Earlier this week, the familiar cycle began again: attacks near the Strait of Hormuz, US retaliation and then President Trump declaring that the agreement meant to end the crisis was dead. The same Iranian leaders he had called reasonable enough to negotiate with were suddenly “crazy” and “dishonourable.”
Watching from Tehran, it is difficult to know what we are supposed to make of it all. We can only wait to find out what happens next.
The city itself has returned to something resembling normal life. It is not the Tehran of the war, when streets emptied and every sound carried a threat. Cafes and restaurants are open again. People go to work, sit in traffic, pick up and put back fruit they can no longer afford—and, of course, curse those they blame for making life so miserable.
But beneath that return of noise is a strange numbness.
Before the war, some politicians at least spoke about listening to society. Few people believed them, but the language existed: reconciliation, reform, understanding people’s anger. Now even the performance has disappeared.
The same state that can negotiate with those it describes as enemies seems unable or unwilling to begin any meaningful conversation with its own society.
The contrast was visible after Khamenei’s death. The state showed how quickly and effectively it could mobilise when it wanted to: streets filled, ceremonies organised, a national moment of mourning created.
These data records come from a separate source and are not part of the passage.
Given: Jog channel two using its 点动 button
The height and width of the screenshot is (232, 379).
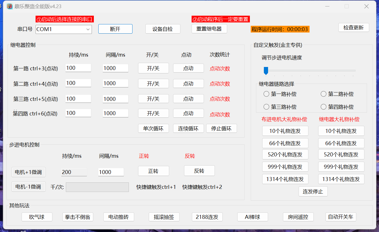Looking at the screenshot, I should click(188, 83).
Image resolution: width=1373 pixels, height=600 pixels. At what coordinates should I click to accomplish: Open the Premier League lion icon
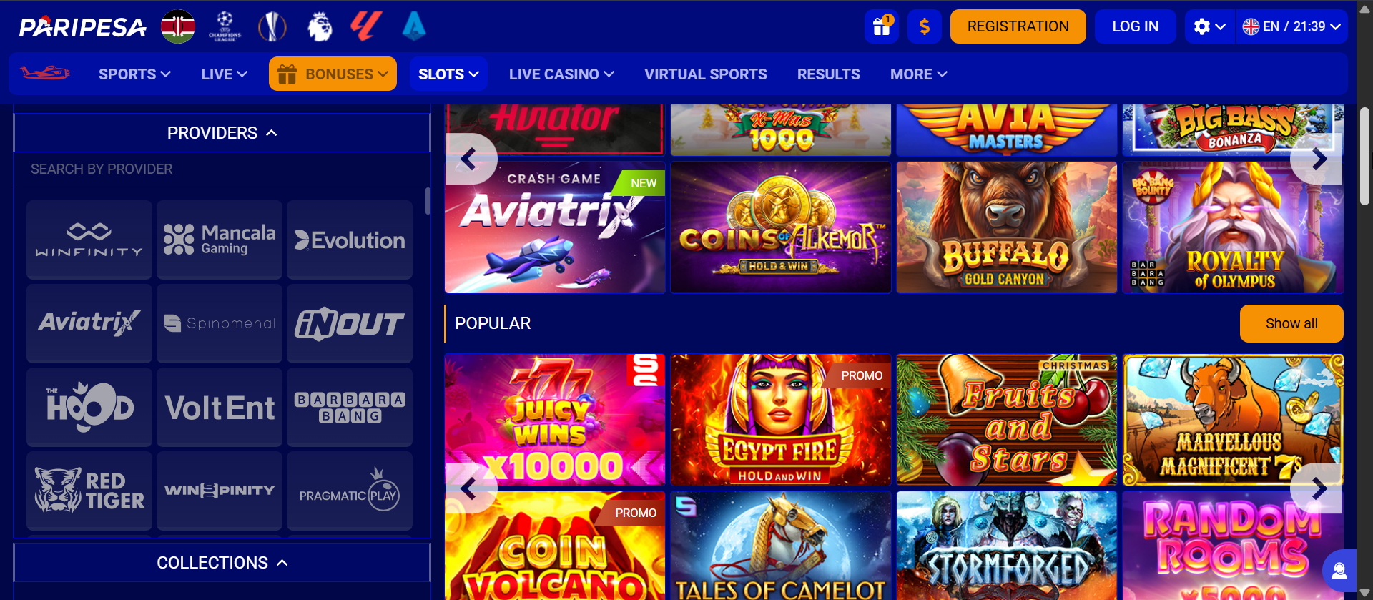click(320, 27)
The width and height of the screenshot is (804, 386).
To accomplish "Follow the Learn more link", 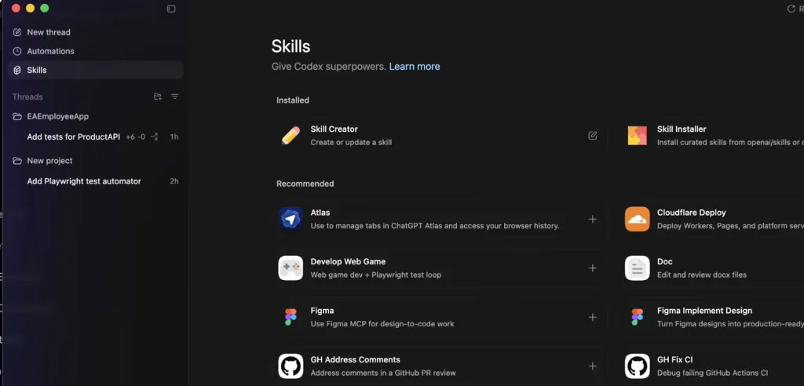I will point(415,67).
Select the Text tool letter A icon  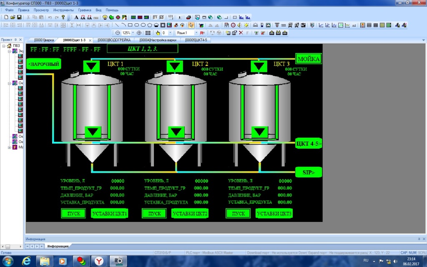[76, 18]
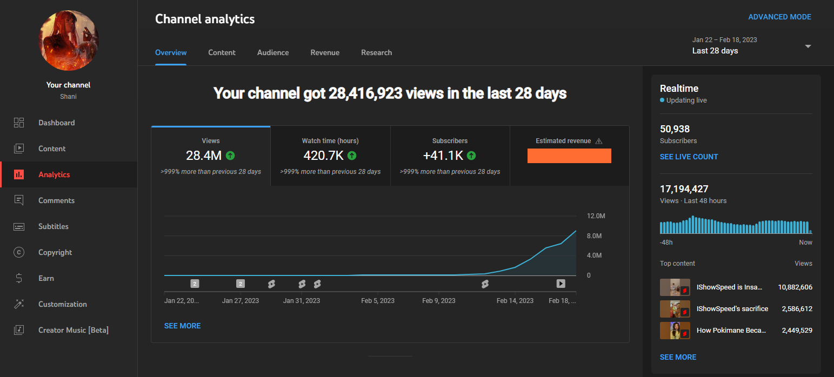This screenshot has height=377, width=834.
Task: Select the Subscribers metric card
Action: (450, 156)
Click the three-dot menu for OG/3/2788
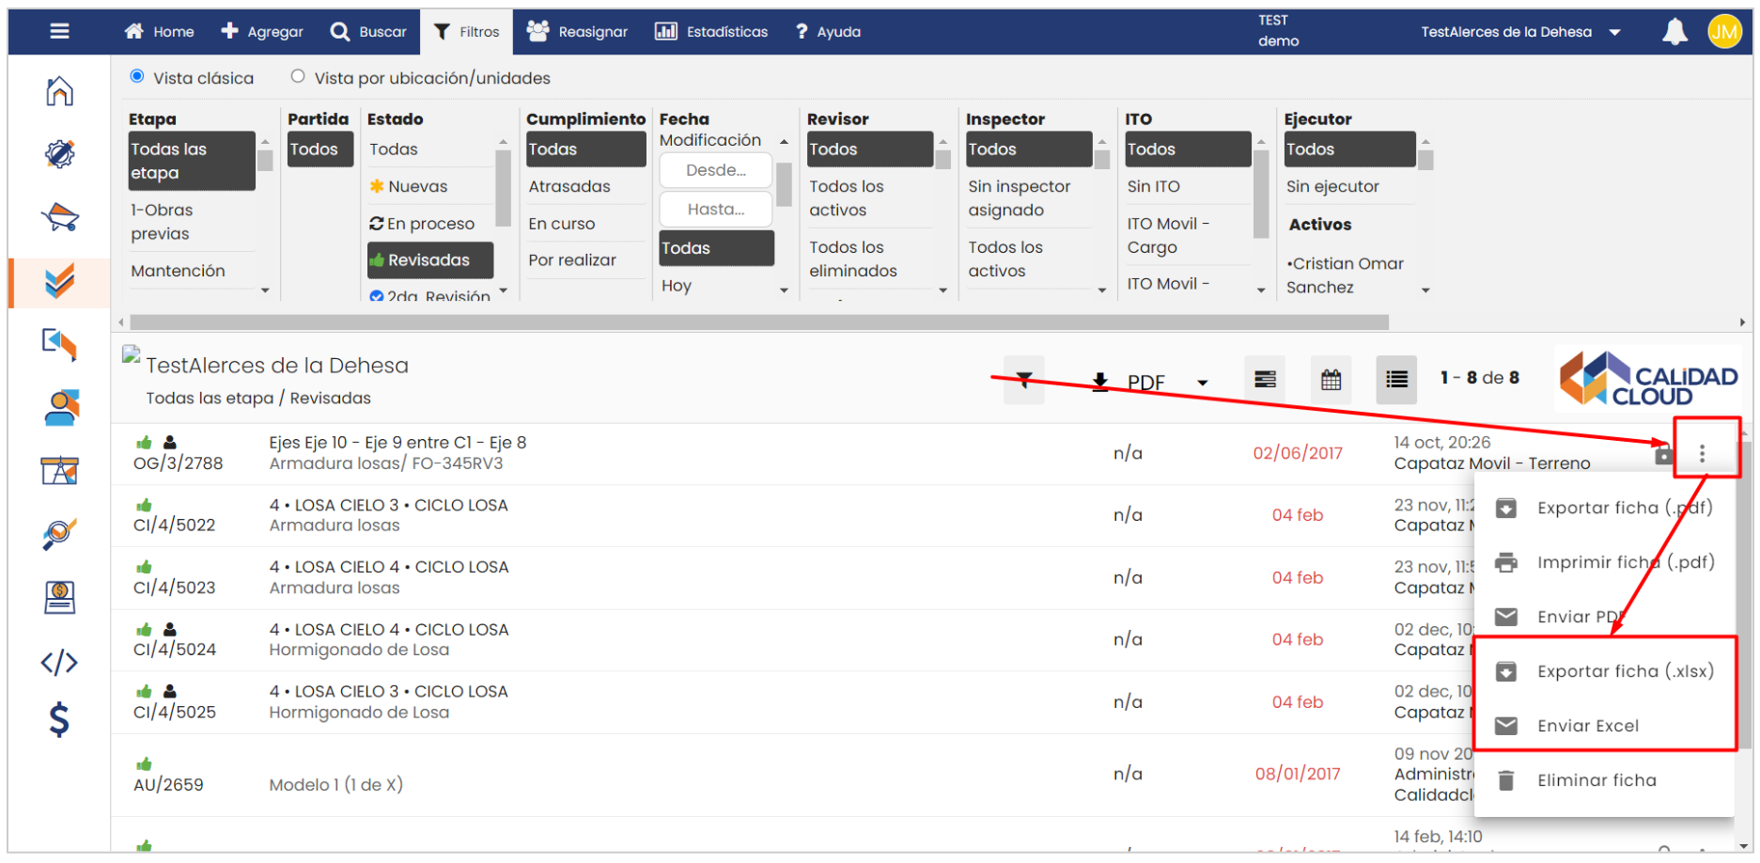Image resolution: width=1760 pixels, height=863 pixels. pos(1702,454)
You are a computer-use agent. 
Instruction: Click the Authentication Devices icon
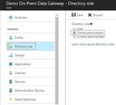[x=11, y=90]
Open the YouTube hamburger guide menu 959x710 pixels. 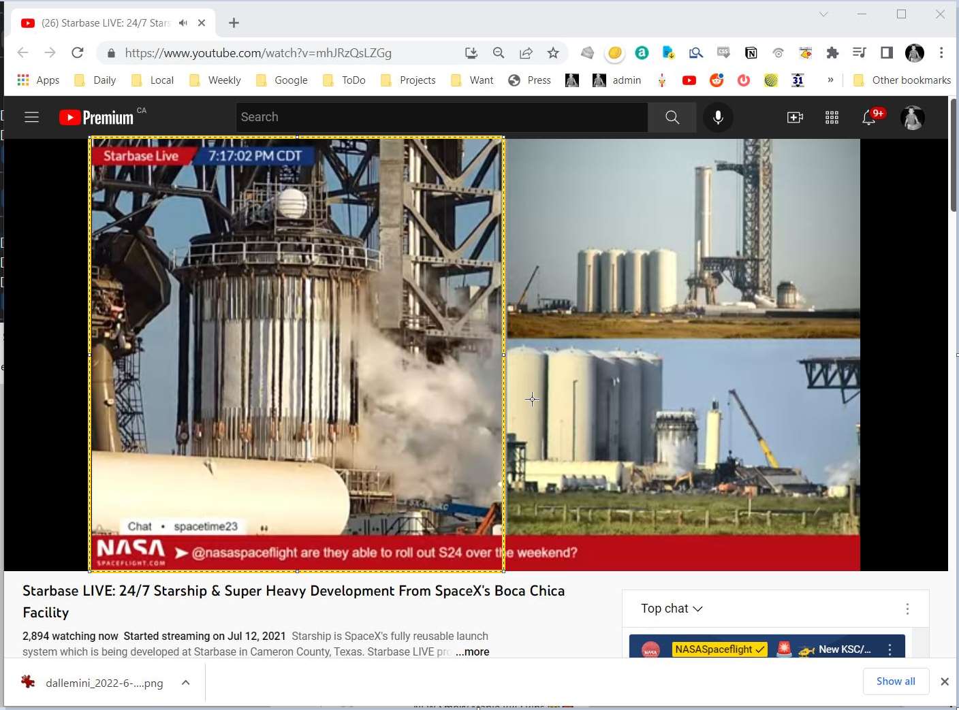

But many families whose children were killed during the January protests were denied something far simpler: the ability to grieve freely, to hold funerals without pressure, to mourn without fear.
It all might have been easier if the outside world offered a different answer. But it rarely does.
President Trump says his goal is denuclearisation. That’s it. Governments obviously pursue interests, not justice. But for those of us living with the consequences, it is another reminder that Iran is often discussed as a problem to solve rather than a society of millions trying to breathe.
So it can feel as if there is no one to trust and no one truly listening. The collective anger has turned into something closer to disbelief and despair. Maybe that is why Tehran looks the way it does now. Not defeated, not dead, not even quiet. Just tired.
People continue because they have no choice. They already protested in 2022. They protested again in January. They risked prison, bullets and death. There is no obvious next step that has not already been tried.
So life goes on, but with very few plans. Nobody knows what tomorrow looks like.
We have not given up on our country. We’re just coping with the realisation that everyone else seems to have a say in its future before we do.